E=mc^2 states that when you speed up matter to the speed of light, it becomes pure energy, of mc^2 joules. Now, if that is true, can you reverse the equation? Wouldn't energy speed up to the negative speed of light(-c^2), turn into matter? Or is that the wrong balance?

2. Dec 28, 2016

### Orodruin

Staff Emeritus
No it does not state that. It states that the mass in any object corresponds to an equivalent amount of energy - relating the energy of an object to its inertia. Also note that there is no such thing as "pure energy". Energy is a property of matter and fields, not a substance of its own.

It is not, so I will not comment on the rest of your post.

3. Dec 29, 2016

### lychette

It is true to the extent that a certain amount of energy can be the equivalent amount of mass.

4. Dec 29, 2016

### Orodruin

Staff Emeritus
Did you even read the OP? The first sentence in the OP is simply false and makes no sense in relativity.

5. Dec 29, 2016

### lychette

I did read the first statement but it in no way contradicts his/her later statement that energy can be converted into mass according to the theory of relativity.
My contribution relates to that second statement.

6. Dec 29, 2016

### Orodruin

Staff Emeritus
Please read the statement again. It refers to reversing "when you speed up matter to the speed of light, it becomes pure energy", which is pure nonsense in itself.

7. Dec 29, 2016

Staff Emeritus
Funny, I thought that's what I wrote.

Since the whole premise of this thread is based on something incorrect, what do we have to discuss?

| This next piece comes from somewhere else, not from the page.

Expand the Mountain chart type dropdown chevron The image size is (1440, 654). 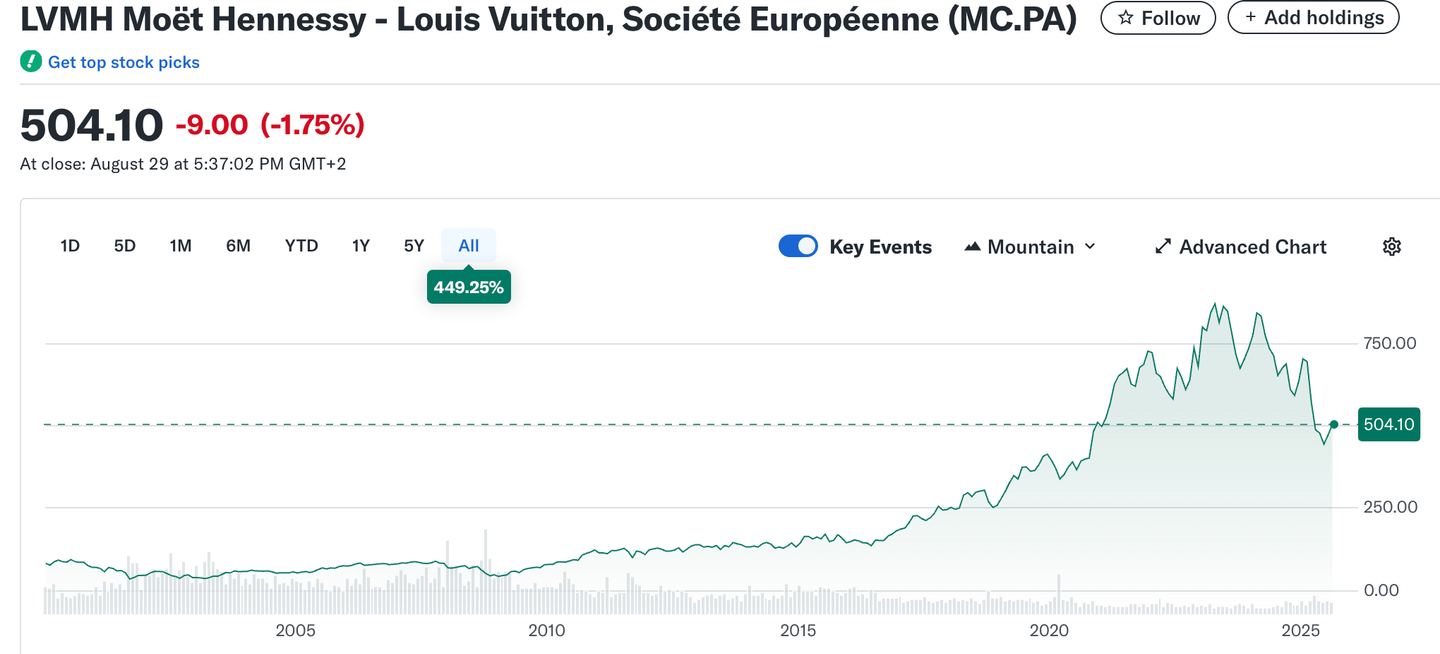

Last edited by a moderator: Dec 29, 2016
8. Dec 29, 2016

### Orodruin

Staff Emeritus
It was, but you deleted that post.

At B level, I think the important thing is to straighten out people's misconceptions rather than having a high level discussion. If we cannot do this, then what is the point of a B level thread? Nobody should expect (or engage in!) high level discussions at B level. Having misconceptions - often fueled by popular science - is not directly equivalent to being a crackpot.